» Task input:
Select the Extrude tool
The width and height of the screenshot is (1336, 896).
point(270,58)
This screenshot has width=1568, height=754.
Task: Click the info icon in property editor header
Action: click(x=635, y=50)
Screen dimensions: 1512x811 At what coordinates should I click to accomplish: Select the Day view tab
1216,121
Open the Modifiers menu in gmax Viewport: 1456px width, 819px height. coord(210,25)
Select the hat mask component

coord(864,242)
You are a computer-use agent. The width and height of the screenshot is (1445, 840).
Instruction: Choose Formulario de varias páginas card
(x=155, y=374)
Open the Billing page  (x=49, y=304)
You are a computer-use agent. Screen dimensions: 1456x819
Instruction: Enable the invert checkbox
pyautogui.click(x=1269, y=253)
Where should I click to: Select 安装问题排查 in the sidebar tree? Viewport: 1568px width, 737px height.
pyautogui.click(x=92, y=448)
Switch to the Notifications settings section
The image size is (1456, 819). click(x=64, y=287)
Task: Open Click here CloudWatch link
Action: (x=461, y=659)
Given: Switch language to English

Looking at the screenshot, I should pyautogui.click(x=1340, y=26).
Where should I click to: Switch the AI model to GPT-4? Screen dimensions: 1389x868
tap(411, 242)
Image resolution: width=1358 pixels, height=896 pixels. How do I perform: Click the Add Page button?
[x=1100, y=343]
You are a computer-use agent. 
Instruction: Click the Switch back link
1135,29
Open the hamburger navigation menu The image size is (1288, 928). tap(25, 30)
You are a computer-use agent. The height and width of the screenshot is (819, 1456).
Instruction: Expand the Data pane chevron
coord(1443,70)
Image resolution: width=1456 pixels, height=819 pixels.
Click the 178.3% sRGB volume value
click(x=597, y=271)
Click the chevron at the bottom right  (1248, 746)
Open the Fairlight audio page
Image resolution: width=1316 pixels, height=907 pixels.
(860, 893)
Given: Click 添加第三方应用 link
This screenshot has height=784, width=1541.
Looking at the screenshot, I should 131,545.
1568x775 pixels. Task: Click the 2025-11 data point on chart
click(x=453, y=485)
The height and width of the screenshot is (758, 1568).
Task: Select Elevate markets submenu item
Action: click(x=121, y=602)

» Task statement: After reading the listing, write out every line of it exactly.

» Answer to the problem:
Select the Extrude tool
The width and height of the screenshot is (1336, 896).
point(270,58)
This screenshot has width=1568, height=754.
Task: Click the info icon in property editor header
Action: click(x=635, y=50)
Screen dimensions: 1512x811 At what coordinates should I click to accomplish: Select the Day view tab
1216,121
Open the Modifiers menu in gmax Viewport: 1456px width, 819px height. coord(210,25)
Select the hat mask component

coord(864,242)
You are a computer-use agent. The width and height of the screenshot is (1445, 840).
Instruction: Choose Formulario de varias páginas card
(x=155, y=374)
Open the Billing page  (x=49, y=304)
You are a computer-use agent. Screen dimensions: 1456x819
Instruction: Enable the invert checkbox
pyautogui.click(x=1269, y=253)
Where should I click to: Select 安装问题排查 in the sidebar tree? Viewport: 1568px width, 737px height.
pyautogui.click(x=92, y=448)
Switch to the Notifications settings section
The image size is (1456, 819). click(x=64, y=287)
Task: Open Click here CloudWatch link
Action: (x=461, y=659)
Given: Switch language to English

Looking at the screenshot, I should pyautogui.click(x=1340, y=26).
Where should I click to: Switch the AI model to GPT-4? Screen dimensions: 1389x868
tap(411, 242)
Image resolution: width=1358 pixels, height=896 pixels. How do I perform: Click the Add Page button?
[x=1100, y=343]
You are a computer-use agent. 
Instruction: Click the Switch back link
1135,29
Open the hamburger navigation menu The image size is (1288, 928). tap(25, 30)
You are a computer-use agent. The height and width of the screenshot is (819, 1456).
Instruction: Expand the Data pane chevron
coord(1443,70)
Image resolution: width=1456 pixels, height=819 pixels.
Click the 178.3% sRGB volume value
click(x=597, y=271)
Click the chevron at the bottom right  (1248, 746)
Open the Fairlight audio page
Image resolution: width=1316 pixels, height=907 pixels.
(860, 893)
Given: Click 添加第三方应用 link
This screenshot has height=784, width=1541.
Looking at the screenshot, I should 131,545.
1568x775 pixels. Task: Click the 2025-11 data point on chart
click(x=453, y=485)
The height and width of the screenshot is (758, 1568).
Task: Select Elevate markets submenu item
Action: click(x=121, y=602)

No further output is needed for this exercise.